Sheriff’s Office will build mental health response on the professional, personal levels

information and photo released by Chelan County

With the help of a new grant, Chelan County is creating a program for the Sheriff’s Office and county jail that will help them in identifying and responding to a mental health crisis in the field as well as potentially in their own lives.

“What patrol and corrections can endure during their day-to-day duties can be stressful, even traumatic on their most difficult shifts,” said Ana Gonzalez, manager of the Chelan County Diversion Program and Behavioral Health Unit. “First responders go from call to call, normalizing what goes on in their day.  While there are processes that agencies implement during critical incidents, we want to normalize the help-seeking process. Asking for help can be lifesaving.”

The Chelan County Sheriff’s Office was recently awarded $57,500 from the Washington Association of Sheriffs and Police Chiefs to begin developing the in-house wellness program with the assistance of Gonzalez.
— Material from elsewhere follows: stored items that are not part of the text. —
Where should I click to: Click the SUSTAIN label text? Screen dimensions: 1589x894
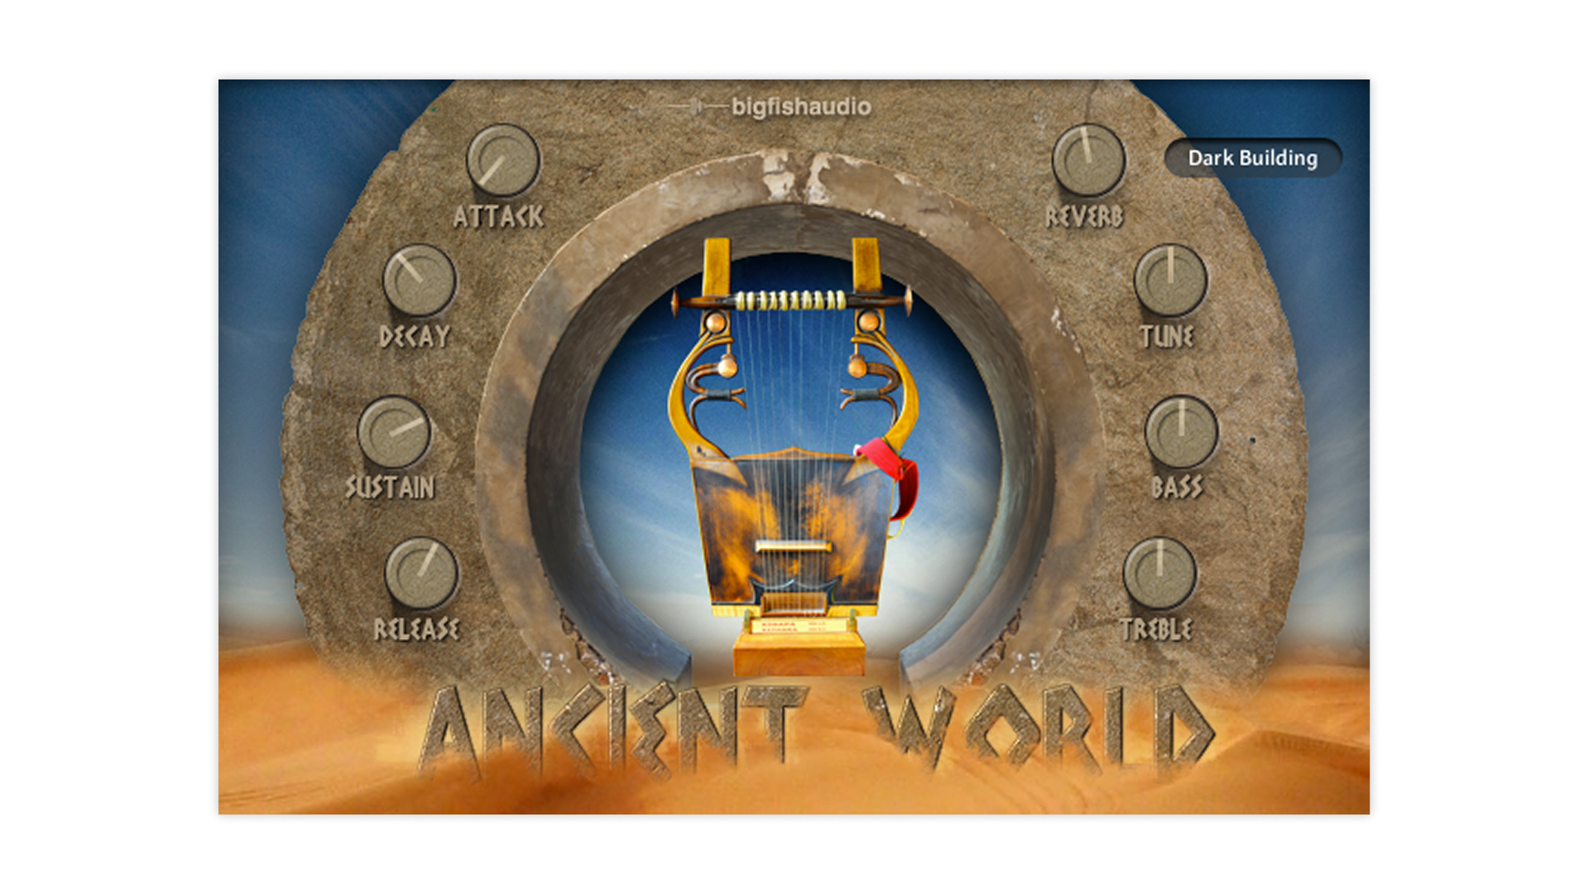390,488
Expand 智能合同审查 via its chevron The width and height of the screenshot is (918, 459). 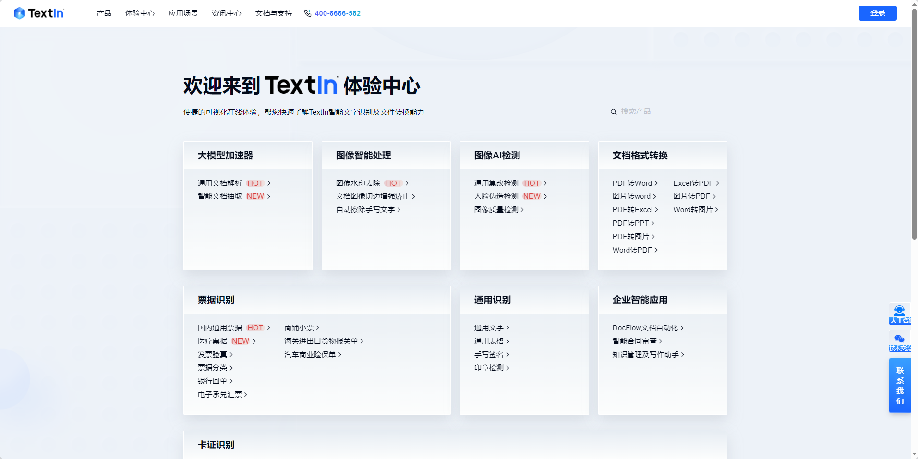[x=661, y=341]
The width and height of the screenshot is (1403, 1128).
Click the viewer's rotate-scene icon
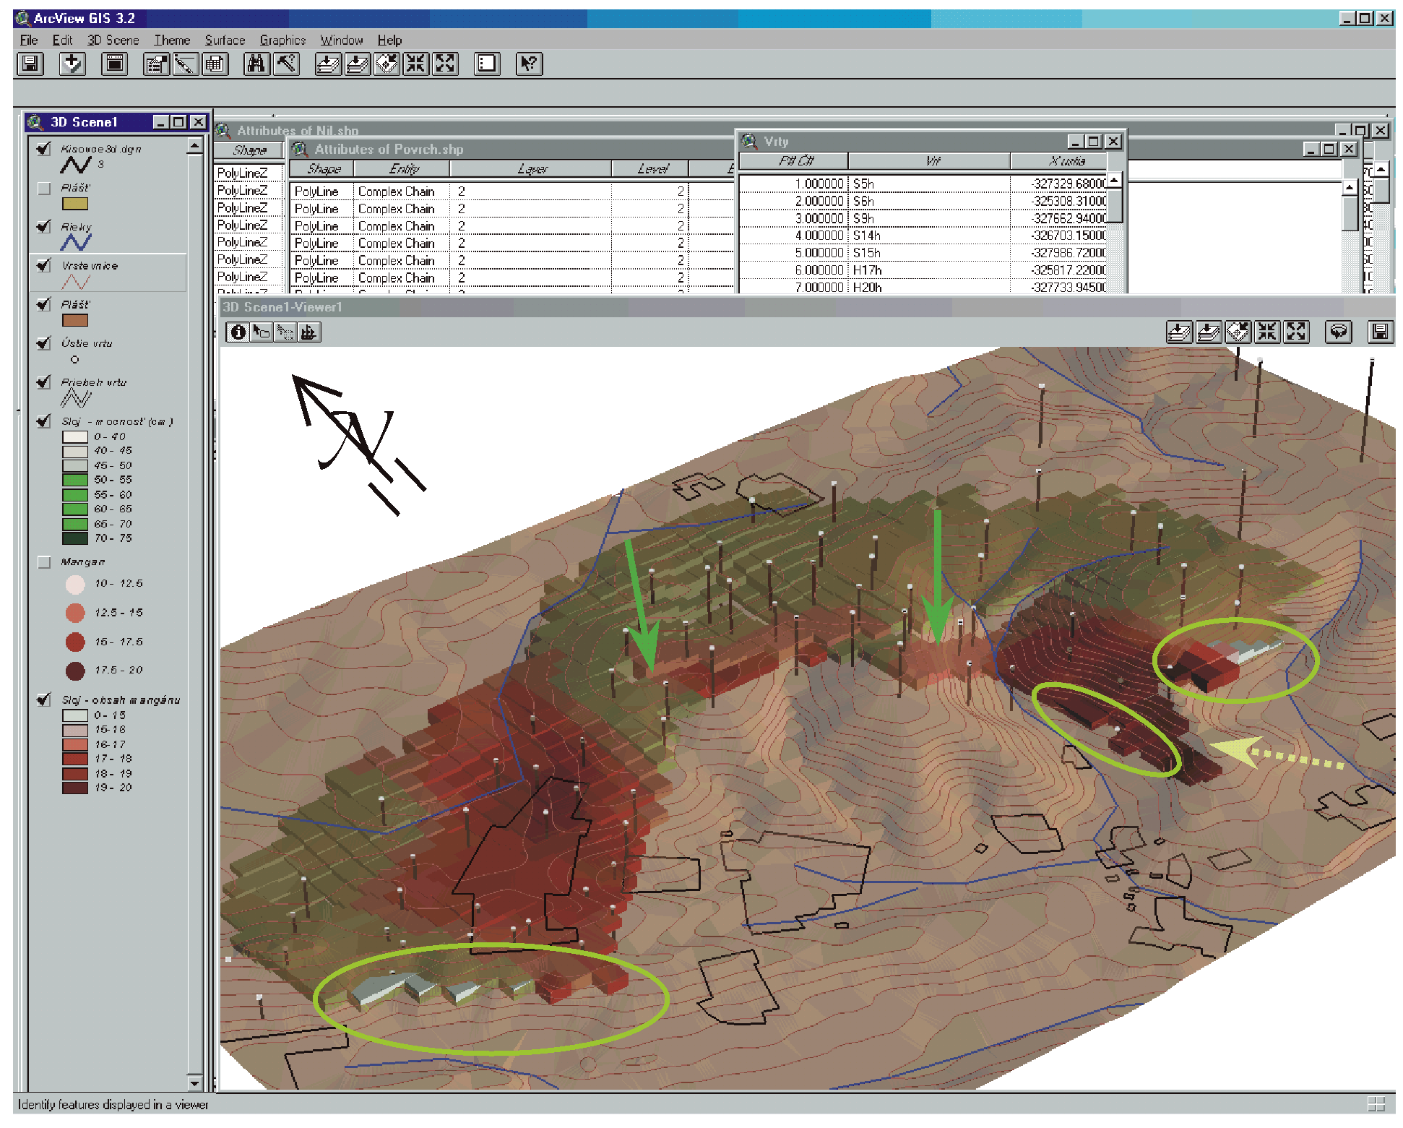click(x=1338, y=332)
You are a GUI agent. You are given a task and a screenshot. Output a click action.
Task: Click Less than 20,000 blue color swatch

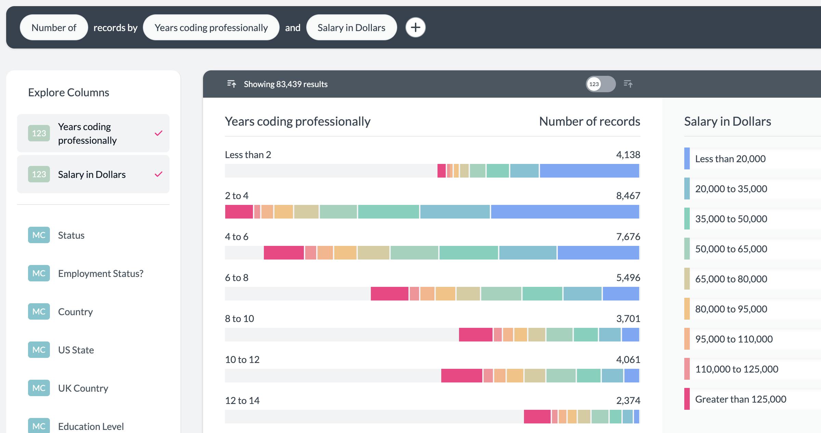click(687, 158)
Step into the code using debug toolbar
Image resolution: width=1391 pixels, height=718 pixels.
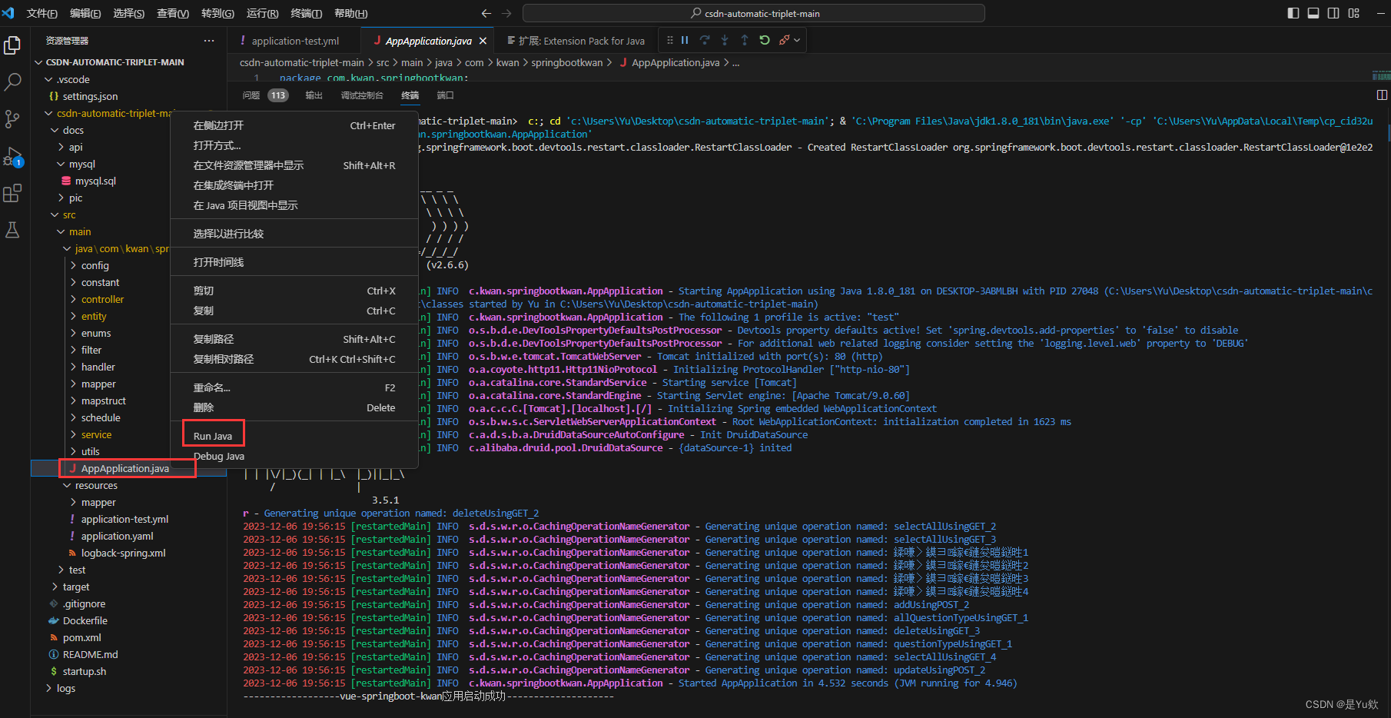click(725, 40)
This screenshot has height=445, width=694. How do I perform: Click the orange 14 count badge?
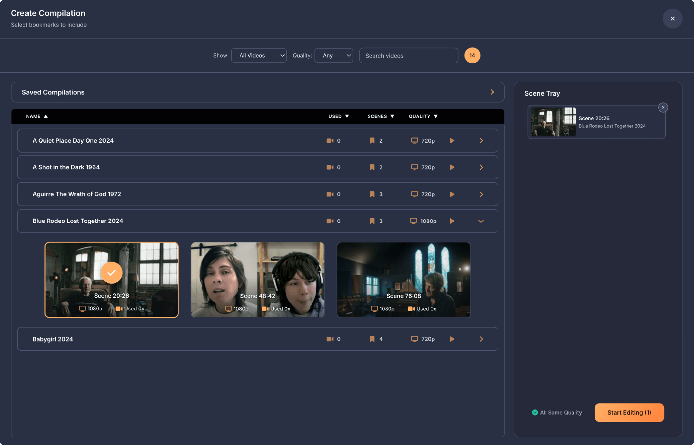(x=472, y=55)
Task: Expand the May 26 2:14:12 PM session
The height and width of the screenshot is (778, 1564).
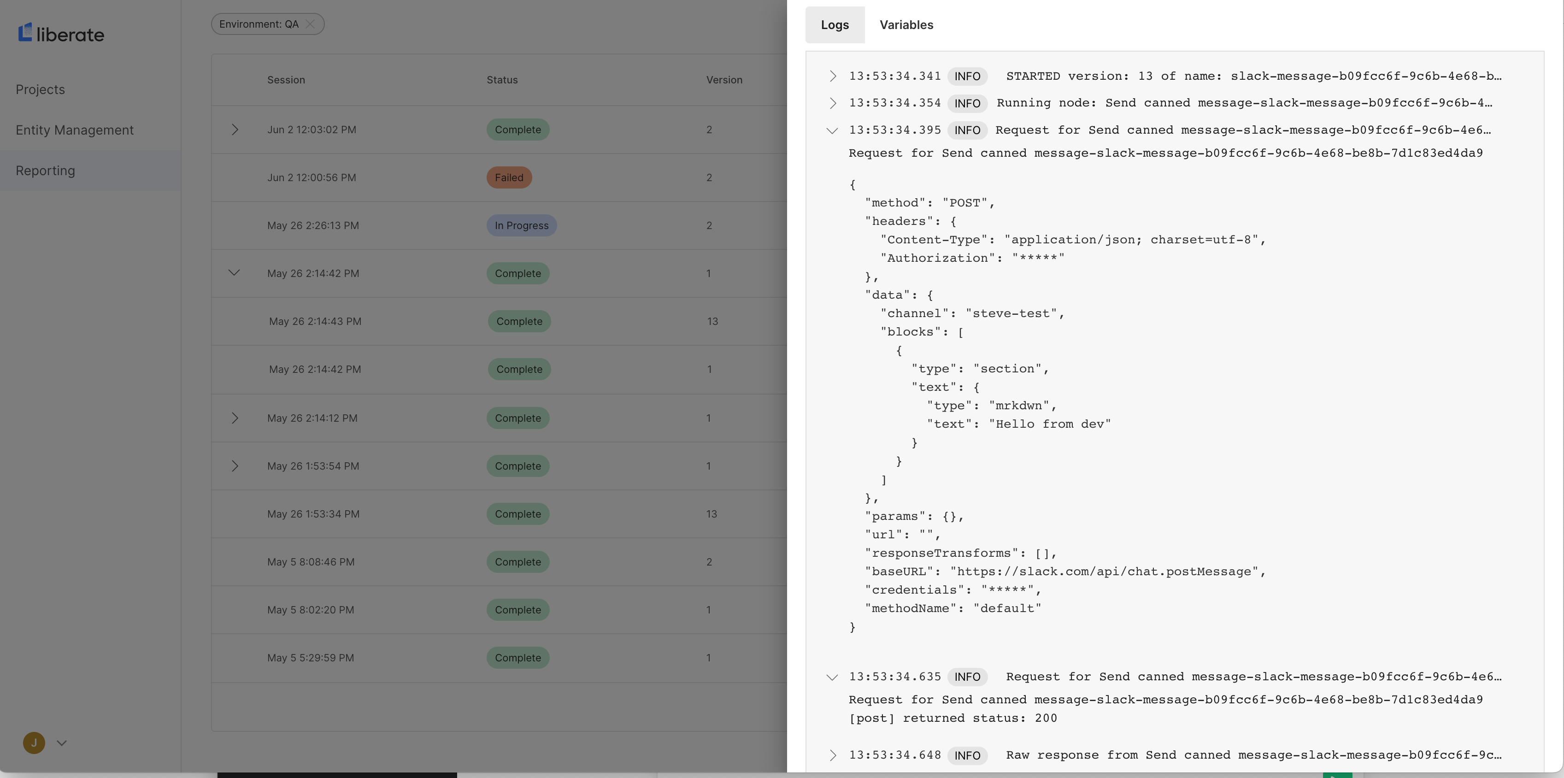Action: tap(234, 418)
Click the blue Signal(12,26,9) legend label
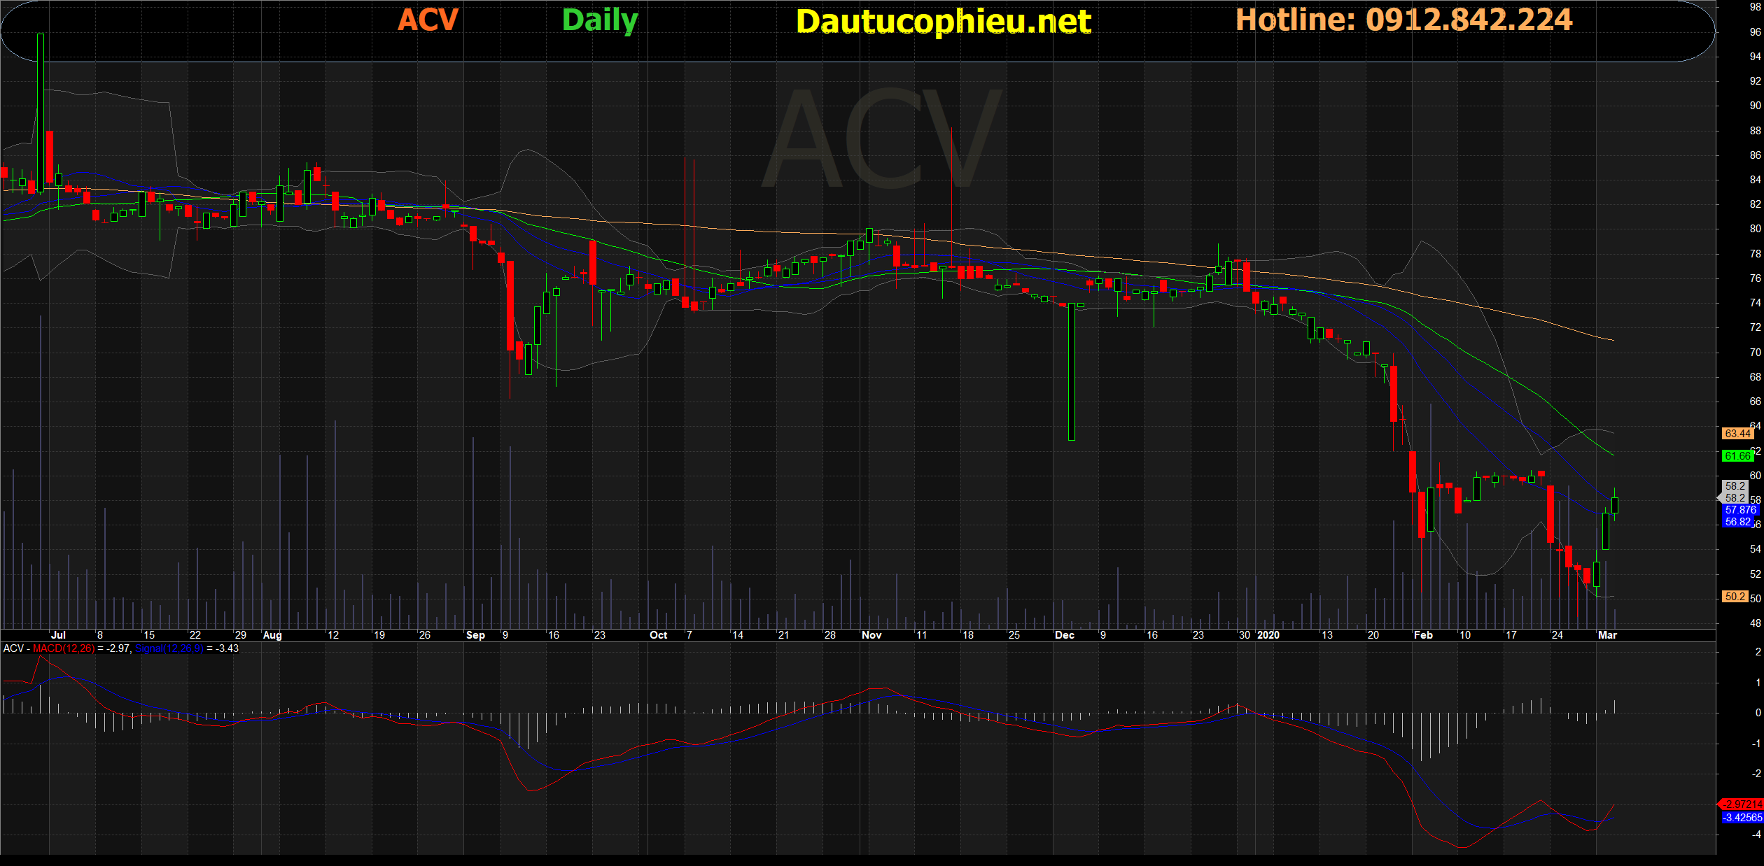Image resolution: width=1764 pixels, height=866 pixels. pos(169,648)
The funds are state dollars provided by the Criminal Justice Training Commission.

The initial program will be developed for the Sheriff’s Office and then rolled over to the Chelan County Regional Justice Center.

Photo above from left to right, are BHU outreach case manager Erika Hamilton and BHU manager Ana Gonzalez.

“For years law enforcement has pushed expectations on officers and deputies to extremes, expecting them to respond to and be the answer to every type of call and situation you can think of,” said Chelan County Sheriff Brian Burnett.

“Unfortunately, this was done without any training or tools in managing the potential stress that goes along with this line of work. We’ve learned from experience that we can and should do better to proactively take care of our first responders, rather than waiting until there’s an emergency.”